Mari really was awful at this whole pretend flirting thing - almost bad enough to make Auraliese wonder if she was serious. They'd been friends for a while, but... eh, who knew? Engines were at least easier to understand. She brushed a wayward wisp of hair out of her face - not the first time she'd done that today, if the grease mark on her temple was any indication. Fortunately, she was unbothered by it, especially because Mari had come bearing gifts. Sure, the gifts were in pieces and Auraliese didn't get to keep them, but a project was a gift nonetheless. Now, if she'd also come bearing Chinese food, that would have been ideal, but you just couldn't have everything.

"Let's take it to the back room and we'll take a look at it," she offered, getting up and lowering the not-a-'97 back to the ground. She didn't like leaving cars lifted; it seemed like bad safety practice somehow. "Are your hands all right? I've got some burn stuff... or... you didn't die, did you?" Hopefully it hadn't been that bad of an explosion, but... well. It wouldn't have been the first time. Auraliese tried to do a mental tally on the Kitsune Count, but she never really was able to keep up with it, especially because she knew Mari didn't tell her everything, probably with good reason.

Getting to the back room meant crossing the shop floor and going through the little vestibule that she pretended was a lobby. It had two chairs in it for people to wait in. They were cheap metal folding chairs, because Auraliese did not actually want people sitting around waiting while she worked on their cars.

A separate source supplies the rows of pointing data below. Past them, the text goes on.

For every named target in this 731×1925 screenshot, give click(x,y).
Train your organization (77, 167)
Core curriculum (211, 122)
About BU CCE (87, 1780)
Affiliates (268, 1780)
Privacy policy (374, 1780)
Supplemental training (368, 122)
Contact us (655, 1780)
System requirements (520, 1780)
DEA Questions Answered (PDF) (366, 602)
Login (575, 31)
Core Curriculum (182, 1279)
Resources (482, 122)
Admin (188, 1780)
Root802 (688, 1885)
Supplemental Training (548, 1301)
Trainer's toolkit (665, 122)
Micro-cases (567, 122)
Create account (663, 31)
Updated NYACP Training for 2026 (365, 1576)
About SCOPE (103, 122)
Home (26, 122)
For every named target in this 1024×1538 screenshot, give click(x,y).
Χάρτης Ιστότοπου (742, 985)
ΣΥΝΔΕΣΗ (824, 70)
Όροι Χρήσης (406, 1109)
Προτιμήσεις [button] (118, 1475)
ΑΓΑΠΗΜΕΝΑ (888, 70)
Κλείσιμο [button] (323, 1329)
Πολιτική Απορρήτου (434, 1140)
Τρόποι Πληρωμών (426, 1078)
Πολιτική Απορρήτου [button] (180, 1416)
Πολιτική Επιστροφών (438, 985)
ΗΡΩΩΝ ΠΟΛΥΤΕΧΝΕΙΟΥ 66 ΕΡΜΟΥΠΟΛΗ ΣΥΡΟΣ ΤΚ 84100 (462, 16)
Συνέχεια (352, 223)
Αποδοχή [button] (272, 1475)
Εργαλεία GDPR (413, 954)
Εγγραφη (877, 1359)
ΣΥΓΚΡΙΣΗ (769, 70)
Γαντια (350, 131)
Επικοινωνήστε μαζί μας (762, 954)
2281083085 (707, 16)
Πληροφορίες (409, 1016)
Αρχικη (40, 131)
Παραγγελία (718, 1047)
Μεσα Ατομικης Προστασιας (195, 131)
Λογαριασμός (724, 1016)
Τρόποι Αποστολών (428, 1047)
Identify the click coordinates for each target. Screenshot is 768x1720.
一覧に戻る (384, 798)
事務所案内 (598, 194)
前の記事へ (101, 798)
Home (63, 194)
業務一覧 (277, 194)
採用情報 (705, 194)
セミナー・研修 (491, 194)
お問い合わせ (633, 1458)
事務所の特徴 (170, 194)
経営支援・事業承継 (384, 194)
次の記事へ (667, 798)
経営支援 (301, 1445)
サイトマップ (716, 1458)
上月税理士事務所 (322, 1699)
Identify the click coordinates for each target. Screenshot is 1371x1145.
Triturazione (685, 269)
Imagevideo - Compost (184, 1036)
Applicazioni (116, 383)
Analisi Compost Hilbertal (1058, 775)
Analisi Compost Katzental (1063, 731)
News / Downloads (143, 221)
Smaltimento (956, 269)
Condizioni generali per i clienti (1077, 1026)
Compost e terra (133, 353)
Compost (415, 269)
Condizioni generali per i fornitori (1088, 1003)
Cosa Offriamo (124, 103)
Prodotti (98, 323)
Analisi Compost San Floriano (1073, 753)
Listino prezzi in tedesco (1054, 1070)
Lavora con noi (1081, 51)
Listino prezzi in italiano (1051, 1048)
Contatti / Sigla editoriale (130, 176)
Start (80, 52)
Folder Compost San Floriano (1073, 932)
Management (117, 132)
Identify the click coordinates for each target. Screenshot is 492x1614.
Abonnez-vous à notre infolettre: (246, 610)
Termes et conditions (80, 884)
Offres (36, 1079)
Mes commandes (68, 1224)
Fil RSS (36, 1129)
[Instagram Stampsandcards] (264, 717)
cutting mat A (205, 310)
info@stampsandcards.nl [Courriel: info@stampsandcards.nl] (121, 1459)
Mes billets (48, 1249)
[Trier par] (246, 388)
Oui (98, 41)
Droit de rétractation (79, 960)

Then they'd start asking for coffee and pastries and bathrooms and all of a sudden she'd be running a resort.

It probably wouldn't be that bad, but it still wasn't something she wanted to encourage. The front desk was currently being manned by a potted barrel cactus with a bell on top of its barrel and a sign stuck in the pot that said "Ring Bell For Assistance." It worked ridiculously well to discourage people from slamming the bell or ringing it seventy times. Usually she just got a gingerly bing! and sometimes she got a more emphatic ding DING DING "OW SONOFABITCH", which was also funny.

The back room was locked, but Mari had been there often enough that she probably knew the code from looking over Auraliese's shoulder when she entered it. She seemed like the sort of person that would do that. Auraliese waved her inside, unconcerned, flopping down on one of the third-hand couches. "So, where's Spork on your list of genius people?"